Co tu mówić, zwykłe mieszkanie w Downtown. Łazienka, sypialnia, kuchnia, pokój gościnny, balkon - normalny zestaw normalnego mieszkania. Mimo nie bycia wielkim mieszkaniem to jest starannie zadbane.
Iwan siedzi sobie w pokoju gościnnym i ogląda telewizję, gdyż jest już po pracy.
Właścicielka
Było późno w nocy i byłeś dosyć zmęczony pracą ale telewizja Cię relaksowała.
Nieco jeszcze pooglądał, po czym wyłączył telewizję, zadbał o higienę itd, przebrał się (a brudne ciuchy wrzucił do pralki) i poszedł w kimono, przeto ustawiając budzik na 2 godziny przed pracą. Jak zwykle
Właścicielka
Obudziłeś się o czternastej.
No, trochę sobie pospał. Wstał i ogarnął to wszystko jak higiena, przebranie się, śniadanie itp. Gdy to zrobił to przywdział swój strój ochroniarza, wziął okulary przeciwsłoneczne, schował swój wierny pistolet do kabury i udał się do pracy, zamykając za sobą drzwi domu na klucz.
Właścicielka
// Zmiana tematu. Zacznę.//
Właścicielka
Killer:
Po paru minutach dotarłeś do swojego domu.
Zdjął strój ochroniarza na zwykły, do wyjścia do miasta. Sprawdził, ile posiada "towaru" na handel.
Właścicielka
Miałeś pół kilo heroiny w jednej ze swojej skrytek.

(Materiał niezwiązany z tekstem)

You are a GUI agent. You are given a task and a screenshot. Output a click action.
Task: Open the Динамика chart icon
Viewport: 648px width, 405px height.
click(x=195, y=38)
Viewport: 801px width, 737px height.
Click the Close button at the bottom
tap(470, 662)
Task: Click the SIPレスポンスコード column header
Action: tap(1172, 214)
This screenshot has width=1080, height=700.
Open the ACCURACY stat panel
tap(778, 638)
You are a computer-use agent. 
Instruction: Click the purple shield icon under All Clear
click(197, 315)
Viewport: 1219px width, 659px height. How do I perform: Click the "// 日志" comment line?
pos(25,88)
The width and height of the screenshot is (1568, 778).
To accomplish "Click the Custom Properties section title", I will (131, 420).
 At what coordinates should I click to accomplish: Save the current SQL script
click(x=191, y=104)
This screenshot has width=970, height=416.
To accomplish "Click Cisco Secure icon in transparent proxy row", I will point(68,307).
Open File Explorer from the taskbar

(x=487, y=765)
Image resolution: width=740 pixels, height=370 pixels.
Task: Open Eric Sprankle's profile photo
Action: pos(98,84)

Wziął 50g heroiny na handel, po czym schował z powrotem heroinę i poszukał za kokainą. Ostatnimi czasy kokaina jest coś brana jak świeże bułeczki.
Właścicielka
Kokainę znalazłeś w drugiej skrytce, teraz miałeś ze sobą cały swój towar.
Wziął 100g koki i schował resztę z powrotem. Ubrał jakąś bluzę z kieszeniami i kapturem, zdjął kaburę i schował pistolet do swojej kieszeni, a następnie ukrył towar przy sobie i udał się do Slumsów, zamykając za sobą mieszkanie na klucz.
Właścicielka
// Zmiana tematu. Zacznę.//
Właścicielka
Killer:
Po kilkunastu minutach bezpiecznie wróciłeś do domu z całkiem dobrym zyskiem ze sprzedaży narkotyków.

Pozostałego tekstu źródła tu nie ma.